Arbeiten Sie im Herbst oder Frühjahr 3 bis 5 Liter reifen Kompost pro Quadratmeter in die obere Bodenschicht ein. Diese Maßnahme verbessert über mehrere Saisons hinweg die Bodenstruktur spürbar, besonders bei schweren Tonböden.

Bodenbedeckung und Begrünung als Verdunstungsschutz

Offene, unbewachsene Bodenflächen trocknen schneller aus als begrünte. Niedrige Bodendecker, Kräuter oder eine temporäre Gründüngung halten die Bodenoberfläche beschattet und schützen sie vor direkter Sonneneinstrahlung. Auch das Vermeiden unnötiger Bodenbearbeitung in Hitzeperioden hilft: Jedes Umgraben reißt die schützende Bodenstruktur auf und erhöht die Verdunstung.

Der Bundesverband Deutscher Gartenfreunde empfiehlt in seinen Merkblättern zur Bodenpflege ausdrücklich die Kombination aus Mulchen, organischer Düngung und Bodenbedeckung als ganzheitliche Strategie – nicht als Einzelmaßnahme.

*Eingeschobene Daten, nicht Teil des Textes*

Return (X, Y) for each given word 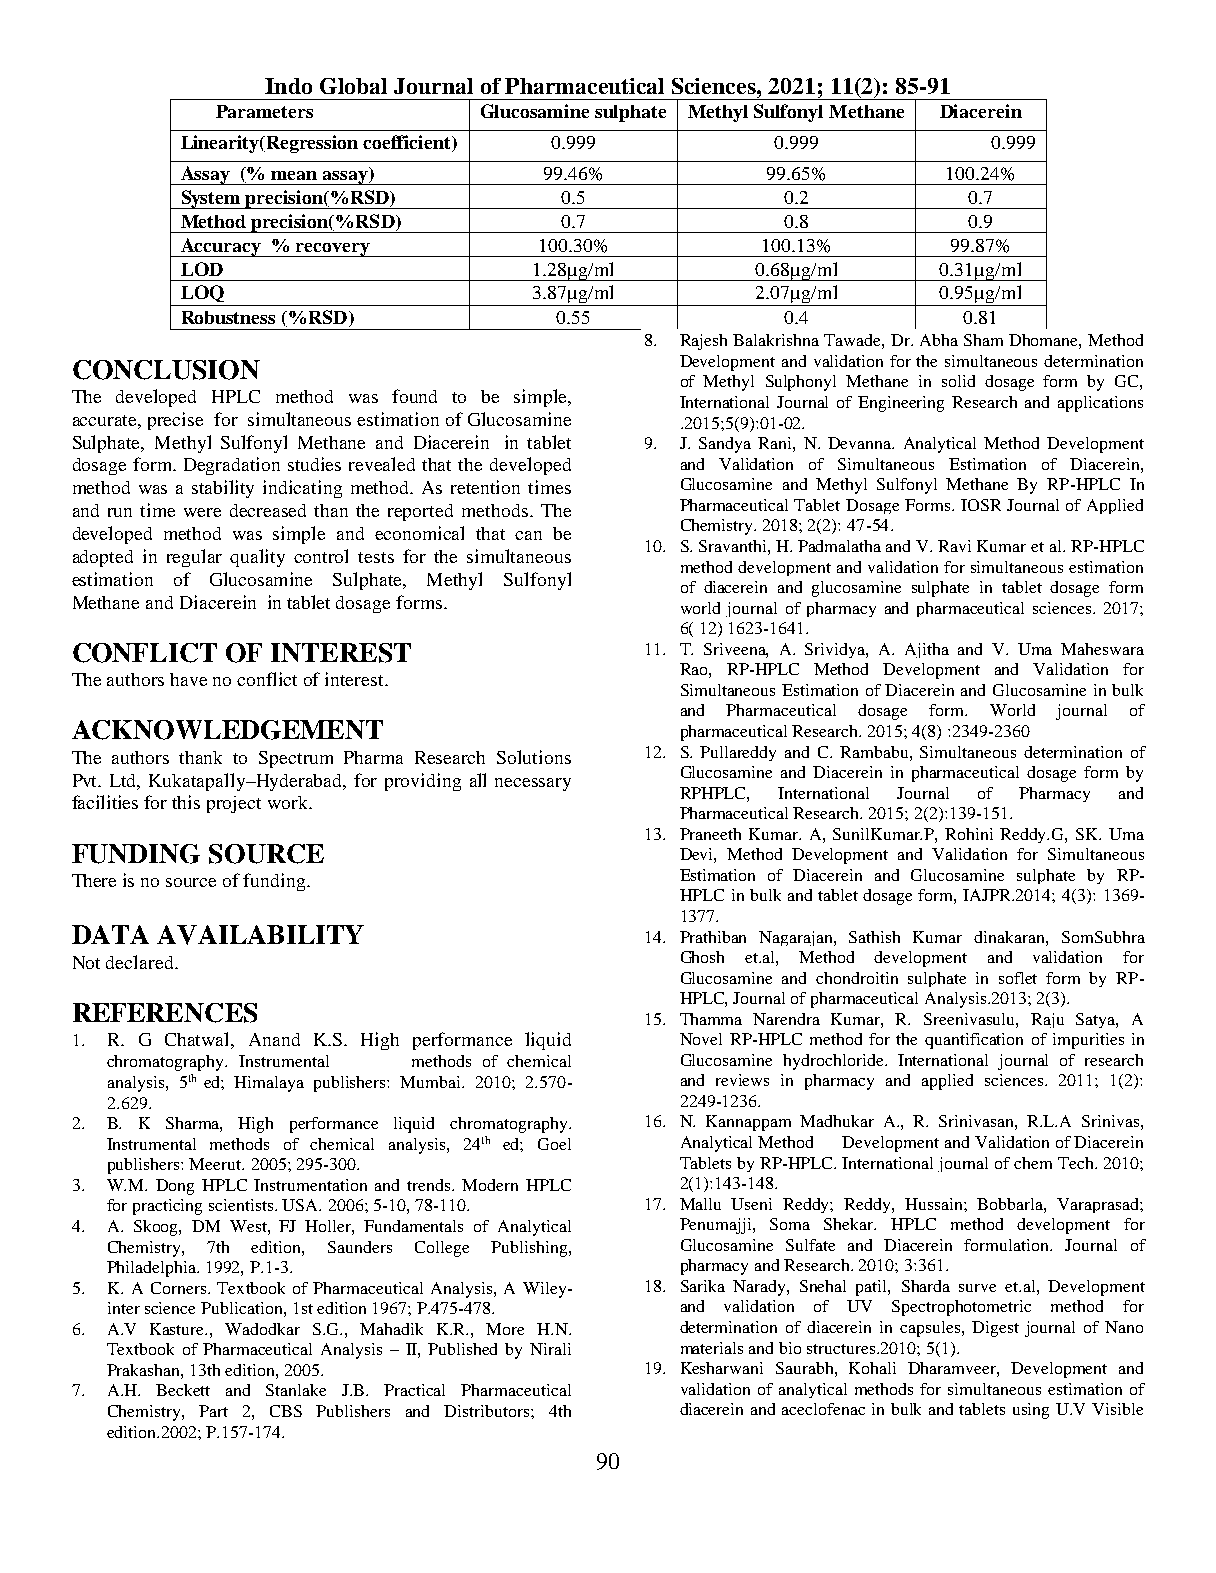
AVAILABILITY (260, 935)
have (188, 679)
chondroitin (857, 978)
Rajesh (703, 342)
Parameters (264, 111)
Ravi (954, 546)
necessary (533, 784)
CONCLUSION (166, 370)
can (528, 535)
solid (958, 381)
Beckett (183, 1390)
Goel (554, 1144)
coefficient (408, 143)
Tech (1077, 1163)
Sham (983, 340)
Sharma (194, 1124)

Häufige Fragen zum aufgereißenen Gartenboden

Sind Risse im Boden gefährlich für Pflanzenwurzeln?

Es kommt auf die Tiefe und Breite der Risse an. Feine Oberflächenrisse schließen sich nach Regen meist von selbst und richten keinen dauerhaften Schaden an. Tiefe, breite Risse – mehr als einen Zentimeter breit, mehrere Zentimeter tief – können Feinwurzeln mechanisch abreißen. Besonders junge Pflanzen und solche mit flachem Wurzelsystem sind gefährdet. Außerdem verschlechtert sich bei starker Rissbildung die Bodenstruktur, was das Bodenleben und die langfristige Fruchtbarkeit beeinträchtigt.

Wie erkenne ich, ob mein Boden tief genug feucht ist?

Die einfachste Methode ist die Fingerprobe: Stecken Sie den Finger bis zur zweiten Fingerbeere in den Boden – das sind etwa 4 bis 5 Zentimeter. Fühlt sich die Erde dort trocken an, ist Gießen nötig. Für eine tiefere Kontrolle eignet sich ein langer Holzstab oder ein Schraubenzieher: Lässt er sich leicht 20 bis 30 Zentimeter tief einstechen, ist die Feuchtigkeit ausreichend. Geht er kaum hinein, ist der Boden in der Tiefe zu trocken. Diese Stechprobe ist verlässlicher als jeder feste Gießplan.

Was tun, wenn der Boden das Wasser nicht mehr aufnimmt?

Bei sichtbarer Hydrophobie – Wasser bleibt als Tropfen auf der Oberfläche stehen – helfen drei Schritte: Erstens die Bodenoberfläche mit einer Grabegabel vorsichtig auflockern, ohne tief umzugraben. Zweitens sehr langsam und in mehreren kurzen Intervallen gießen, damit das Wasser Zeit hat einzudringen, statt abzufließen. Drittens danach sofort eine Mulchschicht auftragen, um weiteres Austrocknen zu verhindern. In hartnäckigen Fällen kann das Einarbeiten von Kompost oder feinem Sand in die oberste Schicht die Wasseraufnahme dauerhaft verbessern.